"""
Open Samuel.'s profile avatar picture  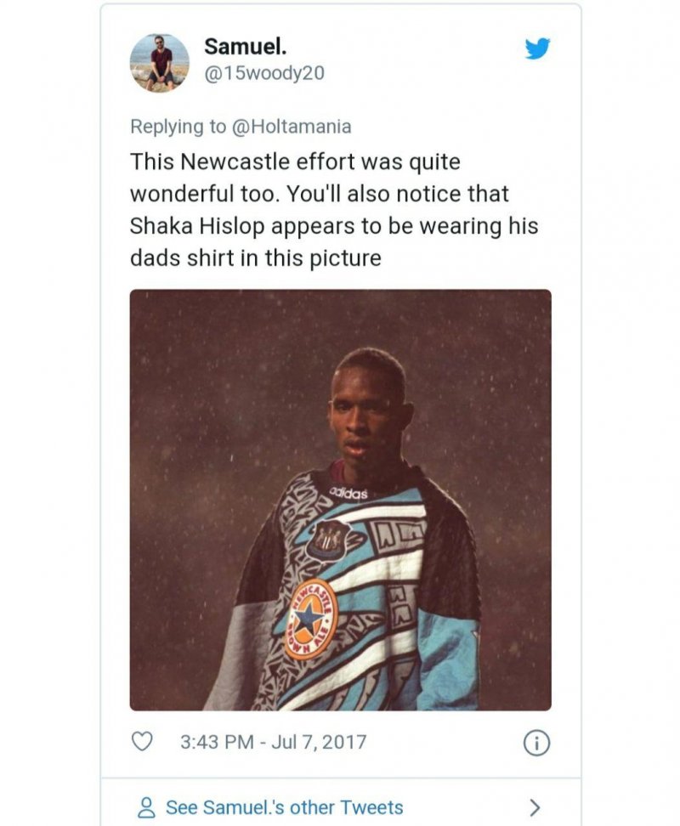(x=160, y=63)
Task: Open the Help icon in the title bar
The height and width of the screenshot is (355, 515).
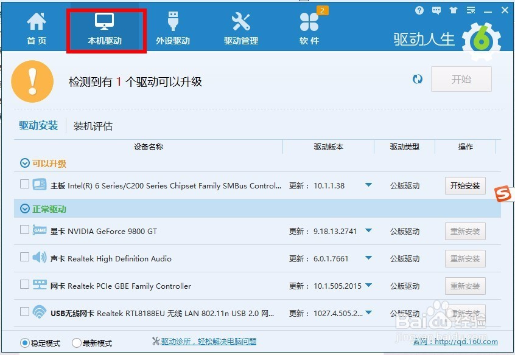Action: [x=419, y=10]
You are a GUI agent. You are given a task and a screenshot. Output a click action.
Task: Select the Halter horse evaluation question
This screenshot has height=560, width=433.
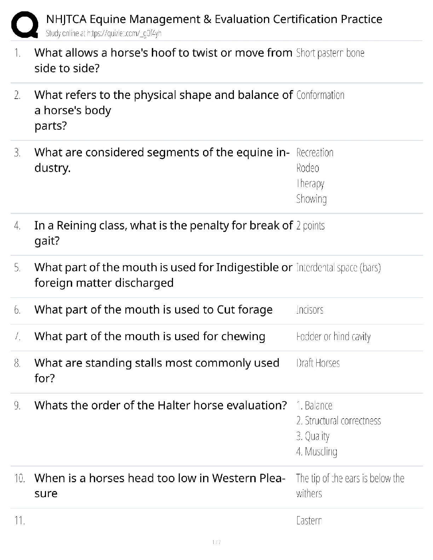pyautogui.click(x=160, y=405)
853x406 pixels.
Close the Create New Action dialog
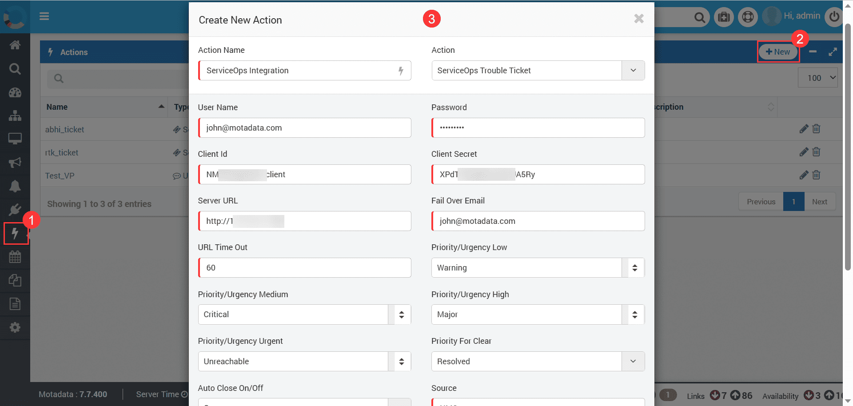pyautogui.click(x=639, y=19)
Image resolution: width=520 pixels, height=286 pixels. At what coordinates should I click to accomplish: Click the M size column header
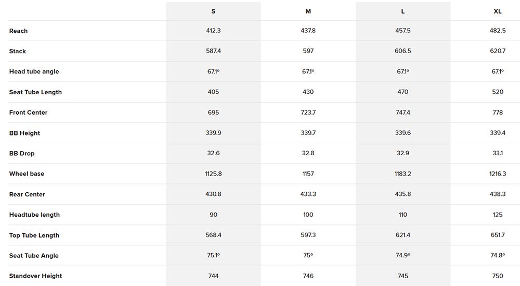(308, 11)
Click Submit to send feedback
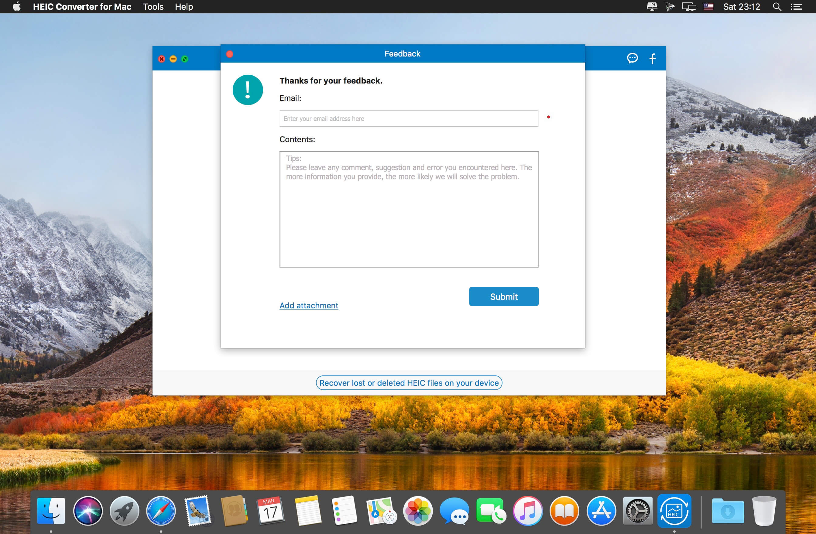This screenshot has width=816, height=534. pos(504,297)
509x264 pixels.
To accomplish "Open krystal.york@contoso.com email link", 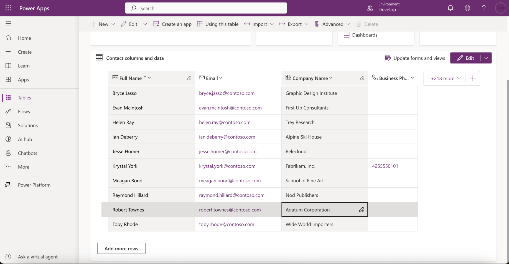I will tap(227, 166).
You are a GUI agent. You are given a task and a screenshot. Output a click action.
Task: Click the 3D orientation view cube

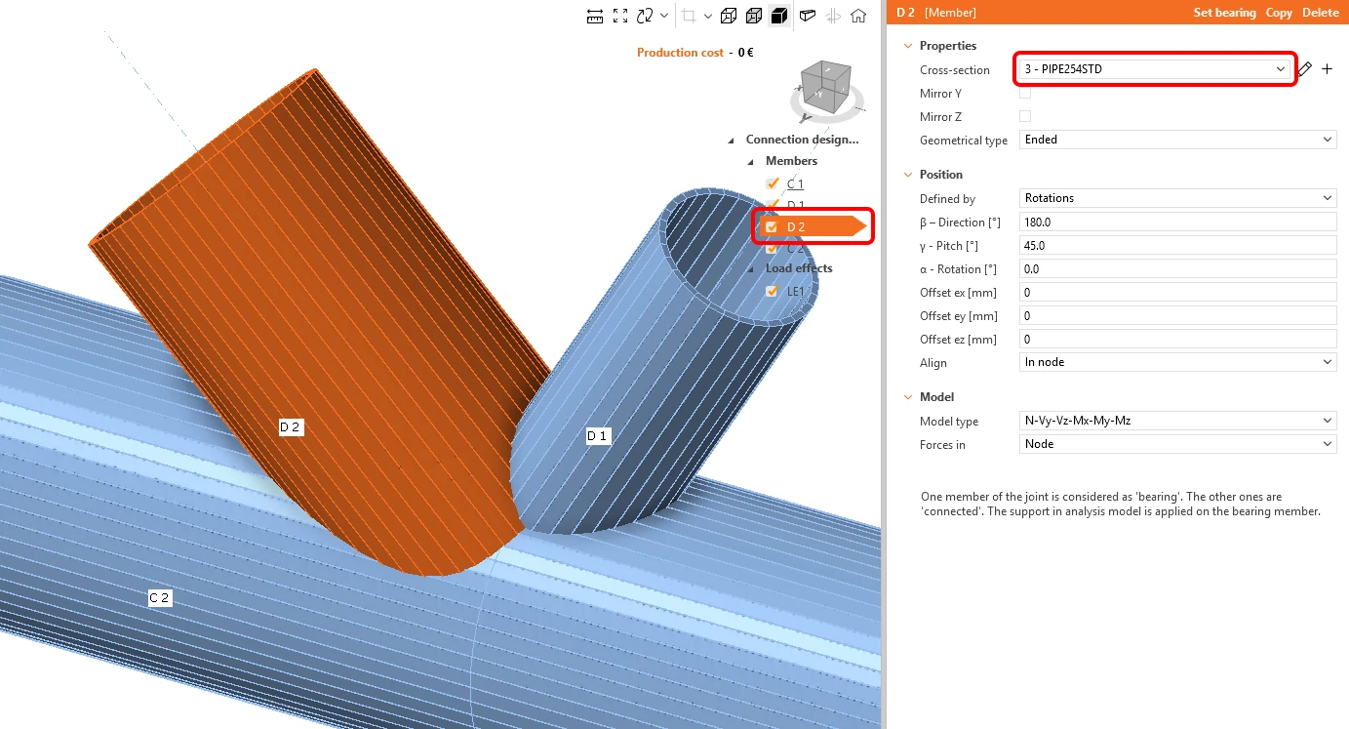825,84
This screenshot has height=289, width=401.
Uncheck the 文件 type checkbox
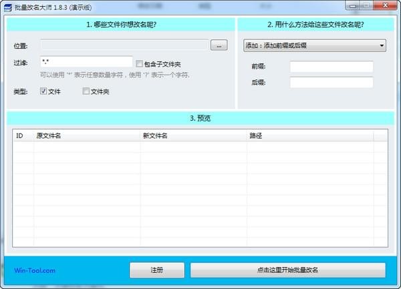43,91
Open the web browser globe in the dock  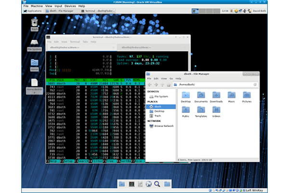pos(149,184)
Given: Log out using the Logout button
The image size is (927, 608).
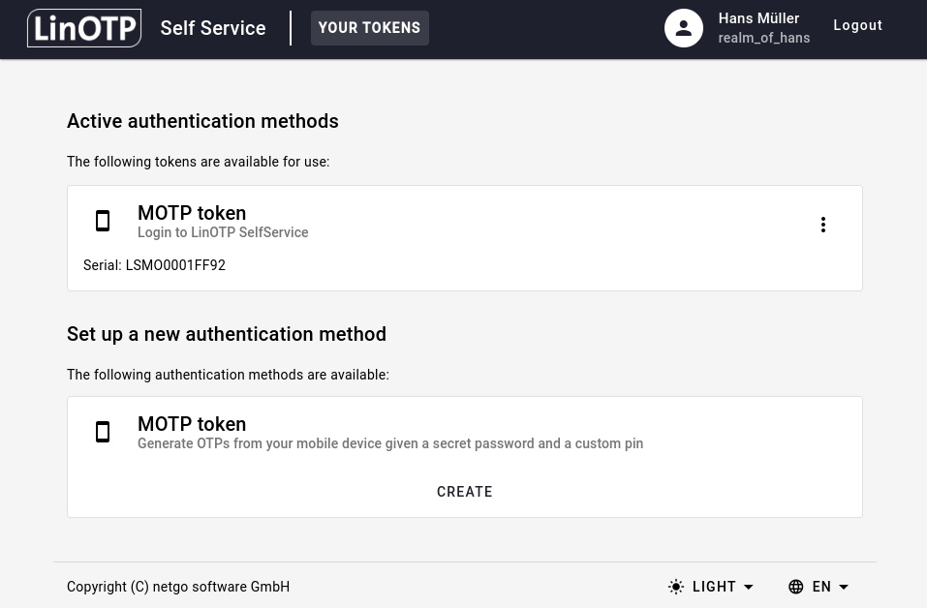Looking at the screenshot, I should pos(857,25).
"""
▶ [Aim of the exercise] Restate, word for word, each line from the one with "Given: Log out using the Logout button" to the end of the entries, both included, and keep every picture out.

▶ [Reply to the exercise]
Given: Log out using the Logout button
The image size is (927, 608).
Looking at the screenshot, I should pos(857,25).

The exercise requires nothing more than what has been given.